Computation - Mathematical Programming Model Builder
Minh Nguy?n
A combination of Human, Husband, Father, Son, Brother, Logistics Enthusiast, Supply Chain Problem Solver and Finance Operation Manager I Ex PwC I Ex UPS
Model Builder
The Mathematical Programming Model Builder add-in builds models for linear and integer programming. They can be solved by either the Excel Solver add-in or the Jensen LP/IP solver that is part of this collection. The add-in provides four different model formats that are described in the pages of this section. One of these formats is similar to the model created by the Linear/Integer command of the Math Programming add-in. The Math Programming add-in has so many features that it has grown very large in memory requirements. Since the MP Model Builder add-in is limited to only LP and IP forms, it is much smaller than the Math Programming add-in. It also has new features that may be useful.
Two of the new formats use lists rather than matrices to store the constraint coefficients. For cases with sparse coefficient matrices (many zeros and only a few non-zero entries), storing the list of nonzero coefficients is more efficient than storing the matrix. Another justification for the list model is the difficulty of constructing and correcting a matrix model that has more than just a few rows and columns. I envision creating an add-in that builds models for specific problem categories. This automatic model construction will be simpler with list formats.

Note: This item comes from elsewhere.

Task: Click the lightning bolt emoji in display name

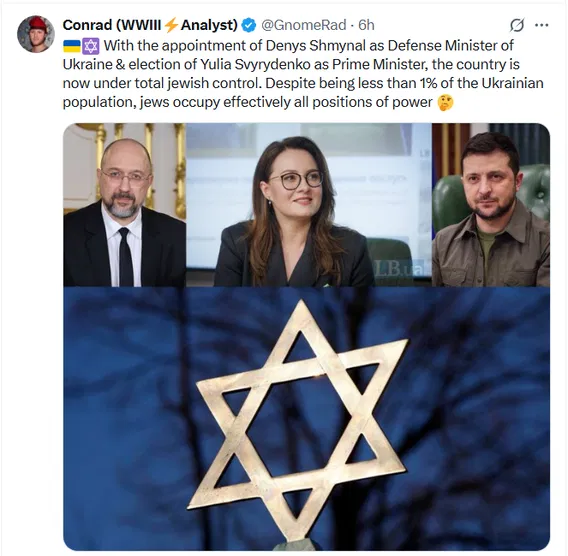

When the MP Model Builder add-in installed, the new control commands are placed on the ORMM menu. Note that the LP/IP Solver is also installed. That program is used to solve the models for this section. The Excel Solver can also be used to obtain solutions.
The principal command on the menu is Linear/Integer. All models begin with this command as illustrated on the next page.
A model worksheet includes buttons that change the model or call the solution algorithms. An error dialog concerning missing links will be presented when a file is opened on a computer different than the computer that created the model. It is best to cancel this dialog. Then choose the Add Buttons command to replace all the buttons on math programming models in the workbook. Before saving a workbook that will be transferred to another computer, choose the Remove Buttons command. This removes all the buttons in the workbook so a link message does not appear when the model is opened on a different computer. The buttons can subsequently be added with the Add Buttons command. The demonstration workbook for this add-in has its buttons removed, so the first thing to do is to select the add buttons command.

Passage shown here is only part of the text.